Task brief ::
Although the entries contain pictures, repeat only their words, exactly as written.
____ Data for review
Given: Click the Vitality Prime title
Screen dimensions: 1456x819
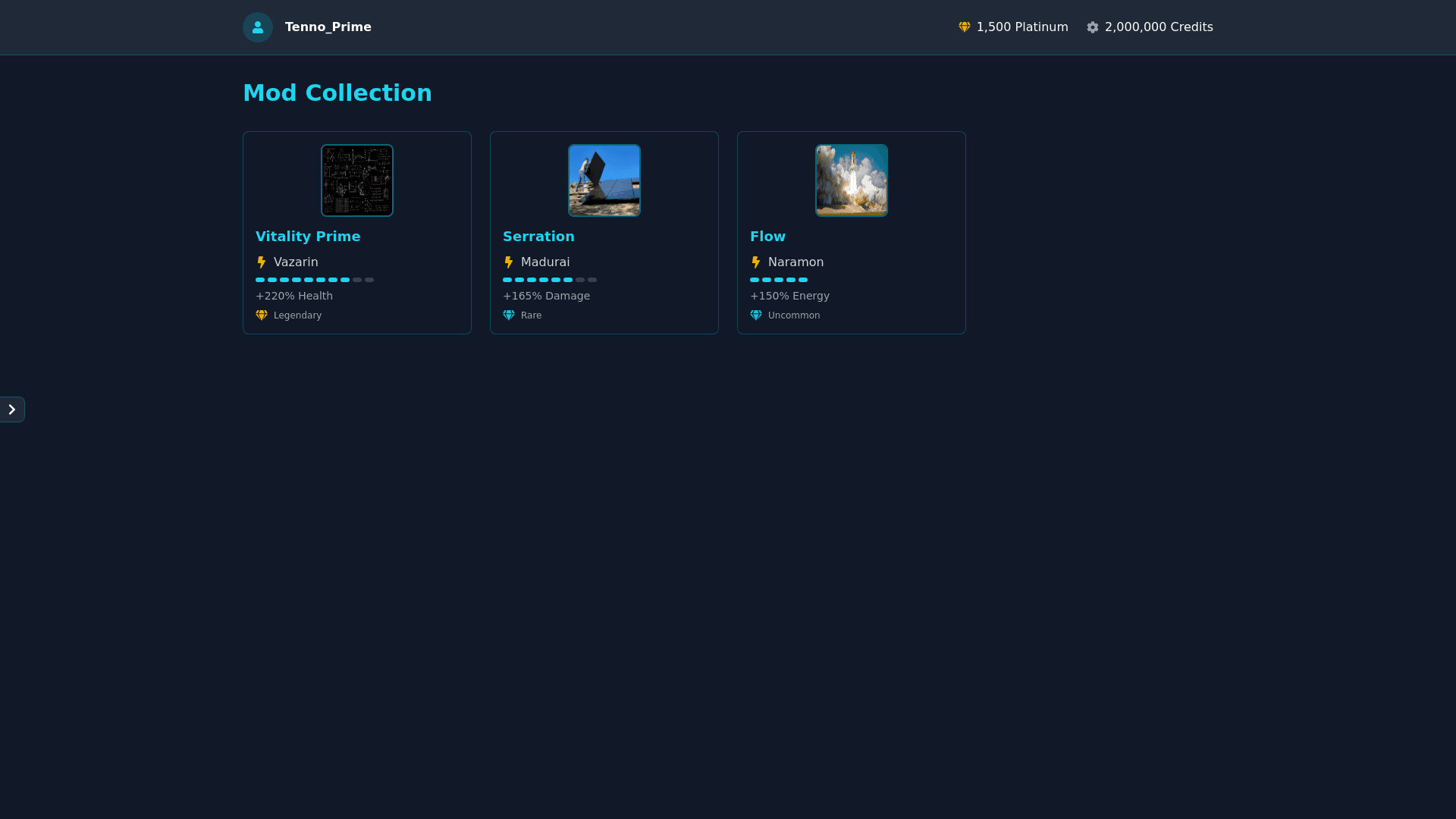Looking at the screenshot, I should point(308,237).
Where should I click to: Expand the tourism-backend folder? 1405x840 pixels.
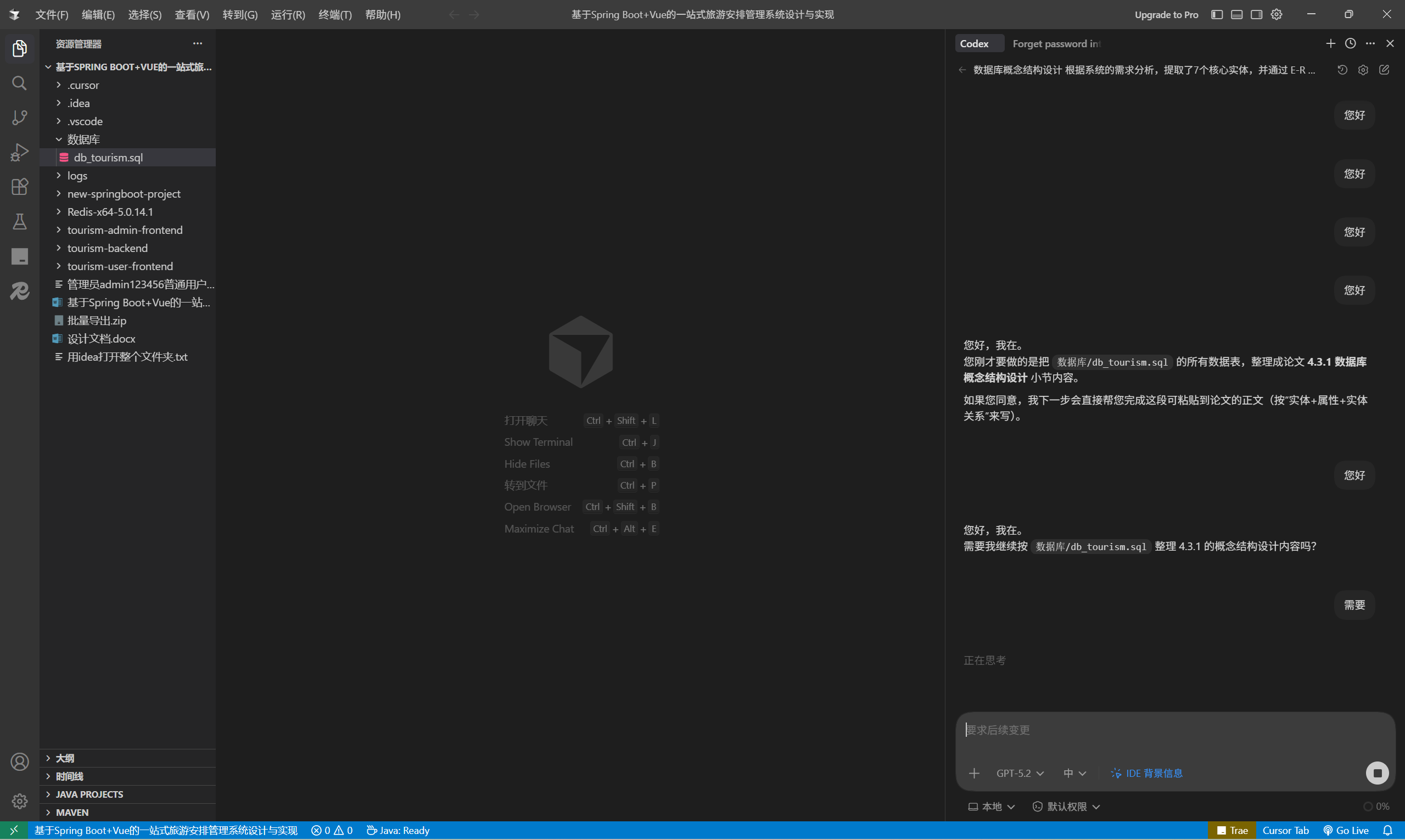(x=107, y=248)
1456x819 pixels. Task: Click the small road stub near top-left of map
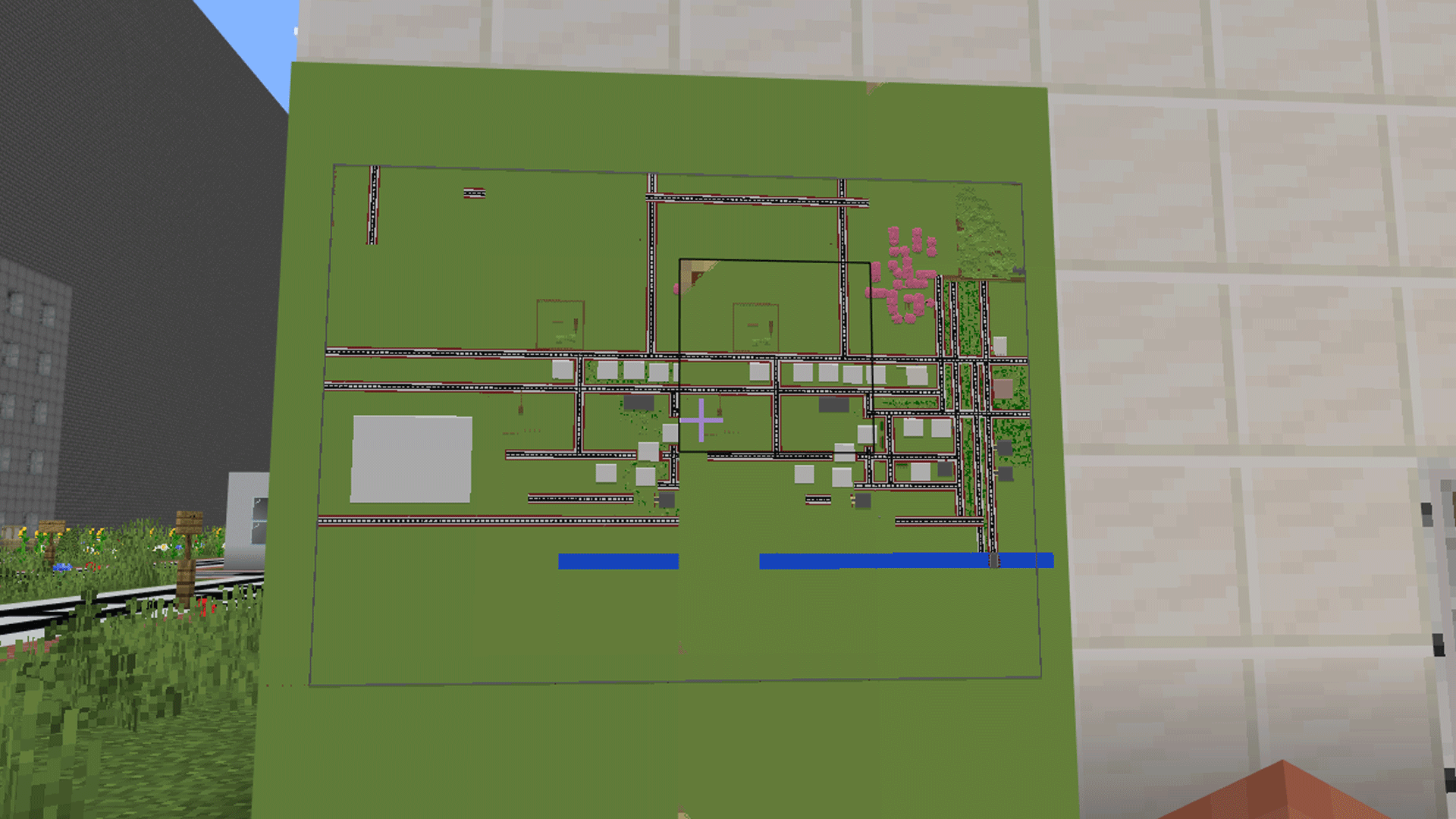point(474,193)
________
Written solution ::
Given: Click the Vitality Prime title
Screen dimensions: 1456x819
Looking at the screenshot, I should point(308,237).
Where should I click to: Expand the tourism-backend folder? 1405x840 pixels.
(x=107, y=248)
1456x819 pixels. Task: Click the small road stub near top-left of map
point(474,193)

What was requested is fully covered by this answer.